Blunschy Dominik · Nationalrat · 2025-12-09
Blunschy Dominik · Nationalrat · Schwyz · Die Mitte-Fraktion. Die Mitte. EVP. · 2025-12-09
Wortprotokoll
Sehr geehrter Herr Präsident, sehr geehrte Frau Bundesrätin, geschätzte Kolleginnen und Kollegen - liebe Kinder auf der Tribüne, eure Grimassen sind wahrlich eine willkommene Aufheiterung.
Wir beraten heute in der Differenzbereinigung zur parlamentarischen Initiative 21.403, "Überführung der Anstossfinanzierung in eine zeitgemässe Lösung", die Anträge aus der Kommission, dies als Abschluss eines langen politischen Weges, der mit der befristeten Anstossfinanzierung begann und nun in eine dauerhafte und zeitgemässe Lösung für die familienergänzende Kinderbetreuung münden soll. Ziel der parlamentarischen Initiative der WBK-N war es, die Kosten für die externe Kinderbetreuung für erwerbstätige Eltern zu reduzieren, die Vereinbarkeit von Familie und Beruf zu verbessern, die frühkindliche Bildung zu stärken und gleichzeitig der föderalistischen Zuständigkeitsordnung und dem Subsidiaritätsprinzip Rechnung zu tragen.

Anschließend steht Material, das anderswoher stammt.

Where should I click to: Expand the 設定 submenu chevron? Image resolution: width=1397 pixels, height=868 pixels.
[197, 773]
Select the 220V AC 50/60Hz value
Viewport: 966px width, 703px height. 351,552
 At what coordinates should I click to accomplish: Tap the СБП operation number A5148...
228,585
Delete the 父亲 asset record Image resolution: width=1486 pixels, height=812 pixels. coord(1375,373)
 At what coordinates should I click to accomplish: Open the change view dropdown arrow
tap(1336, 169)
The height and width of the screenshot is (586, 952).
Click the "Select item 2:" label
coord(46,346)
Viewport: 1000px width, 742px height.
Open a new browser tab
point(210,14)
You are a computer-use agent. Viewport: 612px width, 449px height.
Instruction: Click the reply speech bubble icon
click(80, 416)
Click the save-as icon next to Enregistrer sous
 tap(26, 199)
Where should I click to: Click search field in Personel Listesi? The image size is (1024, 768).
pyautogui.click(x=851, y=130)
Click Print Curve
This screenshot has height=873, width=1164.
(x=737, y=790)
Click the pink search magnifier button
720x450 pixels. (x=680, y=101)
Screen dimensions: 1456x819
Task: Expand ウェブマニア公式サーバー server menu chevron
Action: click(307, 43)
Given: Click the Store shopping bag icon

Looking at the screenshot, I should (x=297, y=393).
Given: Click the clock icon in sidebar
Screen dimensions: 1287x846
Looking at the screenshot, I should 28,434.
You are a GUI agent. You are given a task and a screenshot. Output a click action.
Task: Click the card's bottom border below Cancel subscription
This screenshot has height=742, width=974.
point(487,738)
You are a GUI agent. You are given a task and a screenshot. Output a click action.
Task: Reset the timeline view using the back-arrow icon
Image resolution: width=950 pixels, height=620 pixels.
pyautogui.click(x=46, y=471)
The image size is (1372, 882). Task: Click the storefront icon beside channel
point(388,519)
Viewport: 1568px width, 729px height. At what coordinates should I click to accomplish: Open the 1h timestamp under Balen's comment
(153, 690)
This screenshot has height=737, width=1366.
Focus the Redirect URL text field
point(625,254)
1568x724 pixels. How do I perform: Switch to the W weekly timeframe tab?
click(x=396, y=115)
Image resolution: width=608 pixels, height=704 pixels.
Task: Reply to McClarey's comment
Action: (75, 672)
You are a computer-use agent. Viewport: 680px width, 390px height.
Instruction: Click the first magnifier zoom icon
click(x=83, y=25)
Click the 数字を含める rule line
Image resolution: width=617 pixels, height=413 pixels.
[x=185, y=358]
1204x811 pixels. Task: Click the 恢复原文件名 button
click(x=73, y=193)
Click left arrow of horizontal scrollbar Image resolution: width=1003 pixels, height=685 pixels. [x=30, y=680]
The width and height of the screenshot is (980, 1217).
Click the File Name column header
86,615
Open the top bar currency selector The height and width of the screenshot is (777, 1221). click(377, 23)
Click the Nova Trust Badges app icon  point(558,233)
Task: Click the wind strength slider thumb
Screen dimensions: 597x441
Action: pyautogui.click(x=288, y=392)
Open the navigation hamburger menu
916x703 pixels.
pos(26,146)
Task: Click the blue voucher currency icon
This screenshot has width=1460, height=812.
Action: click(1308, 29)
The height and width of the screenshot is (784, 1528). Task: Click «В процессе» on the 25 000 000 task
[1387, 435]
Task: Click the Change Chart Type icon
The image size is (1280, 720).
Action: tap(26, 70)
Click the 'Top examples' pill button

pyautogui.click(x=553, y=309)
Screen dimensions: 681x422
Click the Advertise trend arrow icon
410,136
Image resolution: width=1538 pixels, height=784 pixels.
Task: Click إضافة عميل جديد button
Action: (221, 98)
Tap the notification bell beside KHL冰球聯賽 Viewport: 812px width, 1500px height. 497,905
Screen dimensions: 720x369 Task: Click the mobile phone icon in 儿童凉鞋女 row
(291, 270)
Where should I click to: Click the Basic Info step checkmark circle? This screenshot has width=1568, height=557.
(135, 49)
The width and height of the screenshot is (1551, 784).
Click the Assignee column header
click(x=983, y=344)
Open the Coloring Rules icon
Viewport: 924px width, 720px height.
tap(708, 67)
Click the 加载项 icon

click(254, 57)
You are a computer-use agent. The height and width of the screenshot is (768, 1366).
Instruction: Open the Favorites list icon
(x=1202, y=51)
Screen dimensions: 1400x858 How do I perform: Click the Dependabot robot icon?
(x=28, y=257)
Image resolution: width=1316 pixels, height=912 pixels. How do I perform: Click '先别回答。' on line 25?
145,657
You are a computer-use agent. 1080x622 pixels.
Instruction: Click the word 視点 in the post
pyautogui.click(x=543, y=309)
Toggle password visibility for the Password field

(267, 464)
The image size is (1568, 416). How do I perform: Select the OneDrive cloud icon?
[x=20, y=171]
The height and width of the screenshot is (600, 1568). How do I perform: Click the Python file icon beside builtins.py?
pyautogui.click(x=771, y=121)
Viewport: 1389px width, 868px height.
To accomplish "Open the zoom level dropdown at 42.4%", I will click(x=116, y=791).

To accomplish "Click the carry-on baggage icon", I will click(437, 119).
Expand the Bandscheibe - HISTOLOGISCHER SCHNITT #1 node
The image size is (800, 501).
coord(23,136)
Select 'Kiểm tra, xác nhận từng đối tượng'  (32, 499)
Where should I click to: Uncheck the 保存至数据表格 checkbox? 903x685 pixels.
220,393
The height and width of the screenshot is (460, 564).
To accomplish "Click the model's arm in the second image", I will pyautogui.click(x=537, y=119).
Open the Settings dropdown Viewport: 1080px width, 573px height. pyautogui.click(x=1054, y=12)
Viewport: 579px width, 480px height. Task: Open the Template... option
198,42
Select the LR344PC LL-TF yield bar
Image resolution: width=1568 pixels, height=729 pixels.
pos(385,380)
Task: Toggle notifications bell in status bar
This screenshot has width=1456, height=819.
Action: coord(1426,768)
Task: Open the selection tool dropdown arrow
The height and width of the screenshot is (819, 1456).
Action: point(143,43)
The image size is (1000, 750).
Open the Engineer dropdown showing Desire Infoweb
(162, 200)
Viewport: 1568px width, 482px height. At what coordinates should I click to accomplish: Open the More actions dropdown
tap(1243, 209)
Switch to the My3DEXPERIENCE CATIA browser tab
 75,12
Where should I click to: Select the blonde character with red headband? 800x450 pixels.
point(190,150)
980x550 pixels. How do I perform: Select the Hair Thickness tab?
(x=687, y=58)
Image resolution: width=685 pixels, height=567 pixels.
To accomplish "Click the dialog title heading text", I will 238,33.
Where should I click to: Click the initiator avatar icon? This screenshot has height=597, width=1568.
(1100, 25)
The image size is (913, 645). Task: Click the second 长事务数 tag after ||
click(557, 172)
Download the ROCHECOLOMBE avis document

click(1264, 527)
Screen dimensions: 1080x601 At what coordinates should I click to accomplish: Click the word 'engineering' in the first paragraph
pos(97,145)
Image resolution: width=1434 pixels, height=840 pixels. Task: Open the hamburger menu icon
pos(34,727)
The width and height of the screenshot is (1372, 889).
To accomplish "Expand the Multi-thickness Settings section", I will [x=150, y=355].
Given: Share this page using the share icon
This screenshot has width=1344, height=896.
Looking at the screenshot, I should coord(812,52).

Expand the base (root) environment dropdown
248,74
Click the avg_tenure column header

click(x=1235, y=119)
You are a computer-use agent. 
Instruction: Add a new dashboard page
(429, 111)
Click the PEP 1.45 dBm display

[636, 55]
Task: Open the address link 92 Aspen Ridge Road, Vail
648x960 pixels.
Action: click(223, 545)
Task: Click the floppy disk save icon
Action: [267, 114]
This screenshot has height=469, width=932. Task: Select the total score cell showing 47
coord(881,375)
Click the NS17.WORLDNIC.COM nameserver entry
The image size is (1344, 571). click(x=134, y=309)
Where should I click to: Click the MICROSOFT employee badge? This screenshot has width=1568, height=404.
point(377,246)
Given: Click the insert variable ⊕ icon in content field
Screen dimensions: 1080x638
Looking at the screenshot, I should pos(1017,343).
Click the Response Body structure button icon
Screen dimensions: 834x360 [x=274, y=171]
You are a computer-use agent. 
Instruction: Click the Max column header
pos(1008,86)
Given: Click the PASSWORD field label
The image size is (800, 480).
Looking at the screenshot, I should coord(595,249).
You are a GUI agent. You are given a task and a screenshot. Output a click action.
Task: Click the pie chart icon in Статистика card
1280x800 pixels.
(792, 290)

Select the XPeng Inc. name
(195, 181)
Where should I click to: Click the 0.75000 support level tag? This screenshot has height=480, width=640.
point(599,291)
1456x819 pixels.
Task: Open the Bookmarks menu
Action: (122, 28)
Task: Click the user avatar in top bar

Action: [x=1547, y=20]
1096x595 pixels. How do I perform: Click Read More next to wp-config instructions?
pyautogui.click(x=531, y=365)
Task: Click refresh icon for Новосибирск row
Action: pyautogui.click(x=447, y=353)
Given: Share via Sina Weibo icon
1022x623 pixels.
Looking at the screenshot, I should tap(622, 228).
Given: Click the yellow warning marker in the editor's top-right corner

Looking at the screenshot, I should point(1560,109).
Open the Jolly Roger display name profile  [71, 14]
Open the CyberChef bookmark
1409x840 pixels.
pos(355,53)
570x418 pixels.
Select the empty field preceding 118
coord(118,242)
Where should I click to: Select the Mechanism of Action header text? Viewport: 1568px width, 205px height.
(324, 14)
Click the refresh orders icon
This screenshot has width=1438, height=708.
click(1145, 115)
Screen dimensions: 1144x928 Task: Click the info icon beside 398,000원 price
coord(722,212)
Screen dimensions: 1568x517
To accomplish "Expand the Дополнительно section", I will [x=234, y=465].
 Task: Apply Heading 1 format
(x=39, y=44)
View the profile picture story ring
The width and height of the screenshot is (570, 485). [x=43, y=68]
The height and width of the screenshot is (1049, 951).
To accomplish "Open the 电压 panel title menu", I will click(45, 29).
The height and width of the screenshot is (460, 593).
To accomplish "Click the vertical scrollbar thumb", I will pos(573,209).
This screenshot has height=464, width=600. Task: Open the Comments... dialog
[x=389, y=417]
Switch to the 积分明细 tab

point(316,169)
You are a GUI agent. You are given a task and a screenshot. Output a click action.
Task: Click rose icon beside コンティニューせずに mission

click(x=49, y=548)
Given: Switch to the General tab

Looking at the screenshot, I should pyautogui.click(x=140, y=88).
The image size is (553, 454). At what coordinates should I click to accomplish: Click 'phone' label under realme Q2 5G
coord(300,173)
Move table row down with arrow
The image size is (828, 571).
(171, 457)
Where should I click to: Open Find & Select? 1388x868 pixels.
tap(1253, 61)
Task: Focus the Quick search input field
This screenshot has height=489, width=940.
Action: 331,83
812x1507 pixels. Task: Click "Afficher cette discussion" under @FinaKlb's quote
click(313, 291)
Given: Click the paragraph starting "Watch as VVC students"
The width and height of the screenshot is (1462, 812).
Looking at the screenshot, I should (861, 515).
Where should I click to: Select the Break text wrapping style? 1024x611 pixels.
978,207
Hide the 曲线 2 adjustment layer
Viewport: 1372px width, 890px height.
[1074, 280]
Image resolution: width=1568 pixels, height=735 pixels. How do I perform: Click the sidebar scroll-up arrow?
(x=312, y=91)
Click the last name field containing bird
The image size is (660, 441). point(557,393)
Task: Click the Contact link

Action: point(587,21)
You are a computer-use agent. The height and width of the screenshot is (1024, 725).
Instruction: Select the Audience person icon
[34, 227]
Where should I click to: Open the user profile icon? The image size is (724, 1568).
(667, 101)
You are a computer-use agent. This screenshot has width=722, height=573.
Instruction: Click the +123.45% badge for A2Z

Die WBK-N beriet an ihrer Sitzung vom 23.[NB]und 24.[NB]Oktober dieses Jahres die verbleibenden Differenzen zum Ständerat. Dabei stellte sich für die Kommissionsmehrheit die Frage, ob sie an früheren Positionen des Nationalrates festhält - mit dem Risiko des Scheiterns des ganzen Projekts - oder ob sie sich dem ständerätlichen Kompromiss annähert. Die Kommissionsmehrheit erachtet die Version des Ständerates als praktikablen, finanziell verantwortbaren Kompromiss, der die zentralen Ziele der Vorlage weiterhin erfüllt: bessere Vereinbarkeit von Familie und Erwerbstätigkeit, Chancengerechtigkeit für Kinder im Vorschulalter, Respekt vor dem Föderalismus und der Subsidiarität sowie eine klare Rollenverteilung zwischen Bund und Kantonen.
Sie kennen die beiden Kernelemente des vorliegenden Modells: Einerseits schaffen wir mit dem Bundesgesetz über die Unterstützung der institutionellen familienergänzenden Kinderbetreuung (UKibeG) die Voraussetzung dafür, dass der Bund mit den Kantonen Programmvereinbarungen zur Weiterentwicklung der institutionellen Kinderbetreuung[NB]abschliessen kann. Angebotslücken sollen geschlossen und spezifische Angebote für Kinder mit Beeinträchtigungen geschaffen werden. Andererseits führen wir im Familienzulagengesetz für Kinder bis zum vollendeten achten Altersjahr eine Betreuungszulage ein. Sie wird ausgerichtet, wenn das Kind institutionell betreut wird und die Eltern erwerbstätig sind. Die Finanzierung der Betreuungszulage liegt bei den Kantonen. Der Bund beteiligt sich nicht direkt an diesen laufenden Leistungen, sondern unterstützt über die Programmvereinbarungen strukturelle Verbesserungen.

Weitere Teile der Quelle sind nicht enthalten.